● **Requirements**
List these lines as a numbered list, skipping blank lines and covering all the records. Leave the pictures out of the answer.
— Start Provided records —
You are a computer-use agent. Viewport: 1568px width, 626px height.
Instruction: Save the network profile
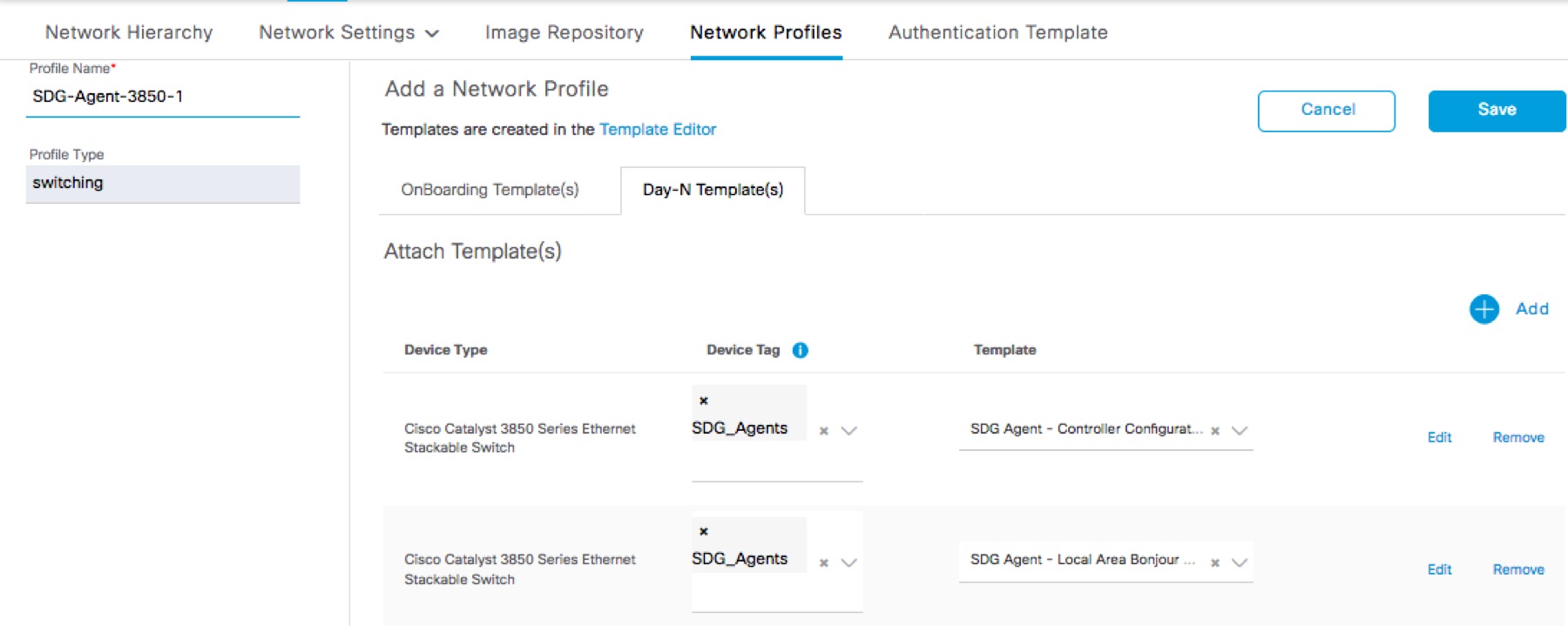coord(1497,110)
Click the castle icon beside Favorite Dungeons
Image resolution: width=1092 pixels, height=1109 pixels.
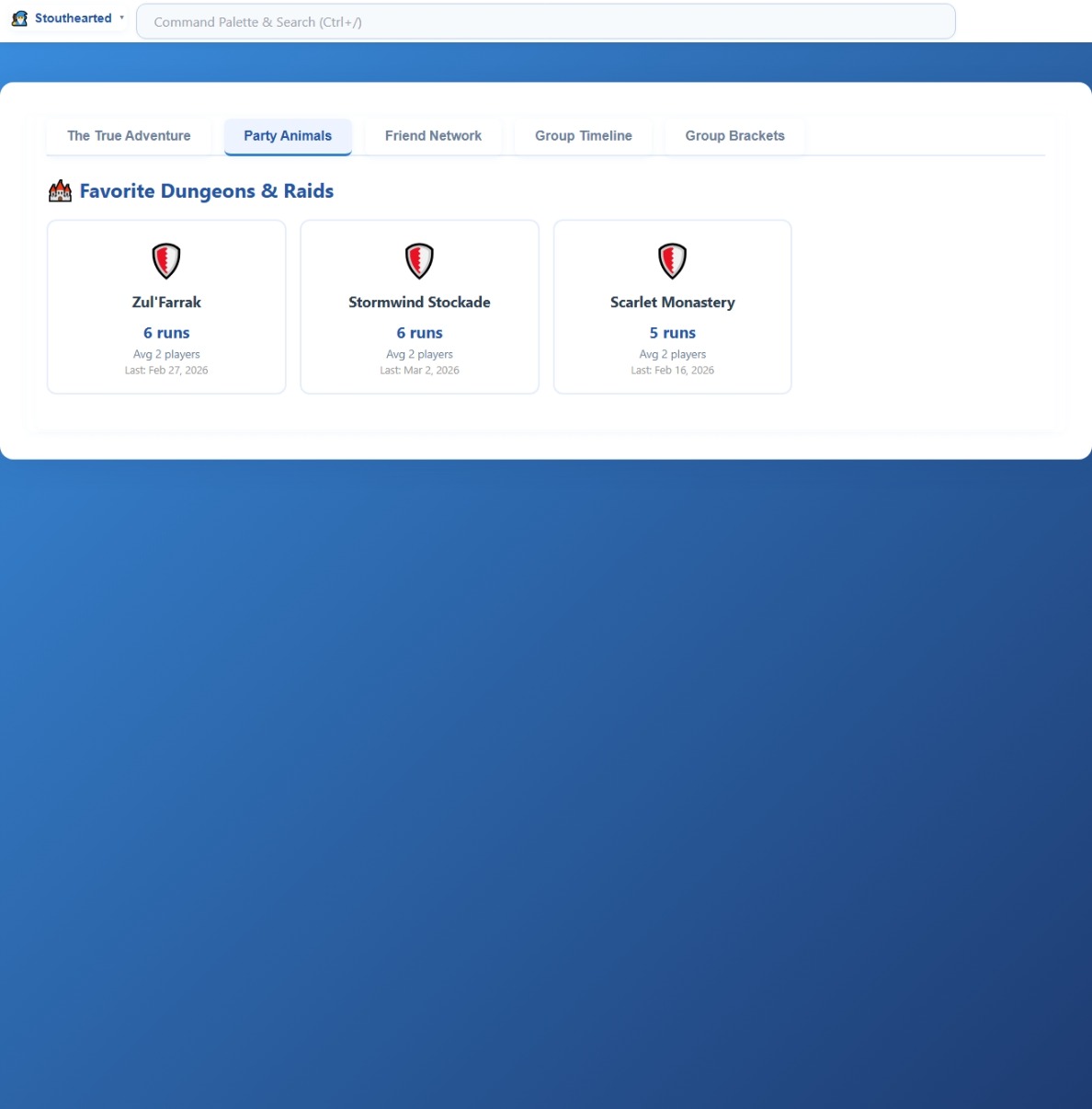tap(60, 191)
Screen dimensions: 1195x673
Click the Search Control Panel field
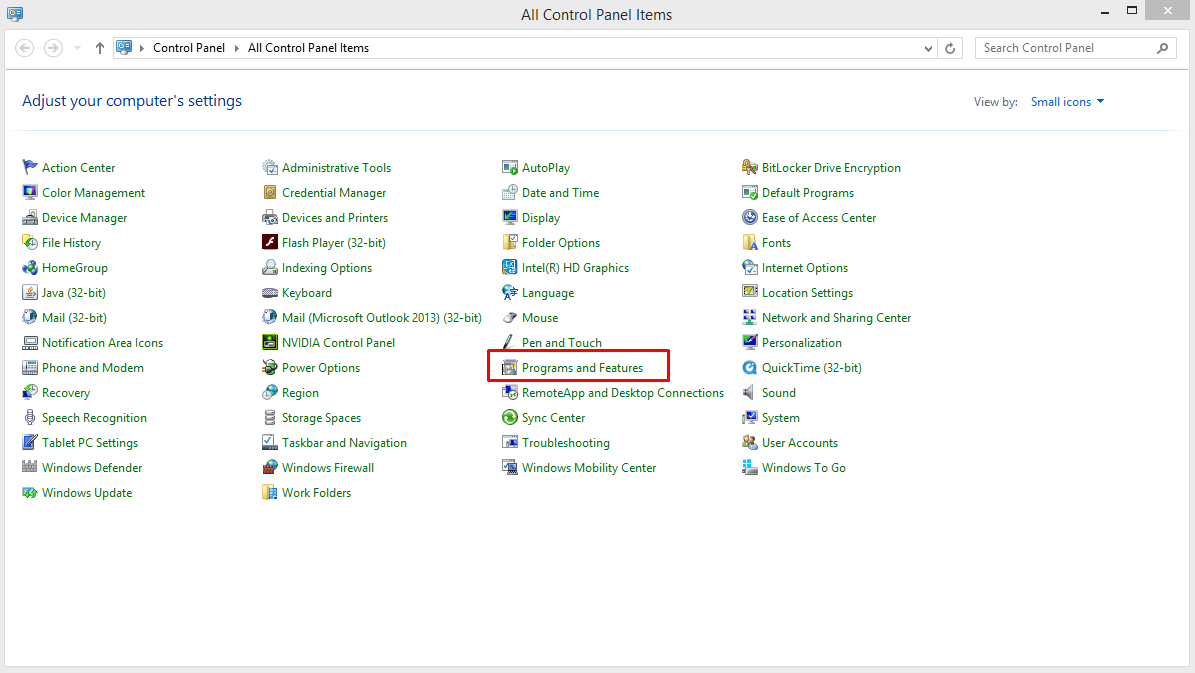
— End Provided records —
● **Task response**
1. You are a computer-use agent. Viewport: 1568px width, 626px height.
2. Instruction: Save the network profile
3. coord(1497,110)
4. Click the castle icon beside Favorite Dungeons
5. Image resolution: width=1092 pixels, height=1109 pixels.
6. tap(60, 191)
7. Screen dimensions: 1195x673
8. Click the Search Control Panel field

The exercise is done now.